2. Ensure that the solution is general enough, e.g. any engine
   can use it.
3. Check if there can be clean interface to "replicator"

DESCRIPTION

That's a feature request from a customer, who calls it "semi-synchronous
replication":
- user sends COMMIT to master
- master writes the transaction to the binlog
- master waits for the slave to say "I have received the transaction and saved
it into my relay log" (ACK of the slave I/O thread) or the same plus "I have
executed the transaction" (ACK of the slave SQL thread).
Exactly, the thread which writes to the binlog waits for a global variable
"slave_pos" (and "slave_binlog") to be updated (a condition should be signaled),
and the Binlog_dump thread is responsible for upating this global variable: the
Binlog_dump thread sends the events to the slave, and waits for an "OK" packet
from the slave, then broadcasts the condition.
Ideally, for multi-statement transactions, the Binlog_dump thread should not
wait for a slave "OK" for every event; ideally, only for the event which is
really updating the slave's data: for InnoDB, the COMMIT; for MyISAM, any
statement; in other words, all events which get directly written to the disk
binary log, plus the COMMIT event. "This event requires an OK" could be a flag
in the event.

If the master does not receive an OK before a timeout is exceeded, the master
switches this slave to asynchronous replication (and prints a message to the
error log "slave XXX was switched to async rep (ie. no more waits on COMMIT)
because a timeout was exceeded for binary log YYY position ZZZ (when we have
transaction ID later we can print it too").

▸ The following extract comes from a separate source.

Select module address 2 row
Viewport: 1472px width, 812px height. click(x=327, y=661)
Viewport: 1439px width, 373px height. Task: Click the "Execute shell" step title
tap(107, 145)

DBA should be able to request semi-sync or async replication on the fly.

SHOW SLAVE HOSTS would give info about if the slave is doing semi-sync or async
replication and why (timeout exceeded, or DBA requested this mode).

The customer has an urgent need of "ACK that it's in the relay log" more than
"ACK that it's executed by the slave". He would agree to sponsor it.

Customer also suggested that, if the master has more than one slave, the master
waits for a configurable number of slaves to have ACKed the transaction. But
customer does not need this extension immediately.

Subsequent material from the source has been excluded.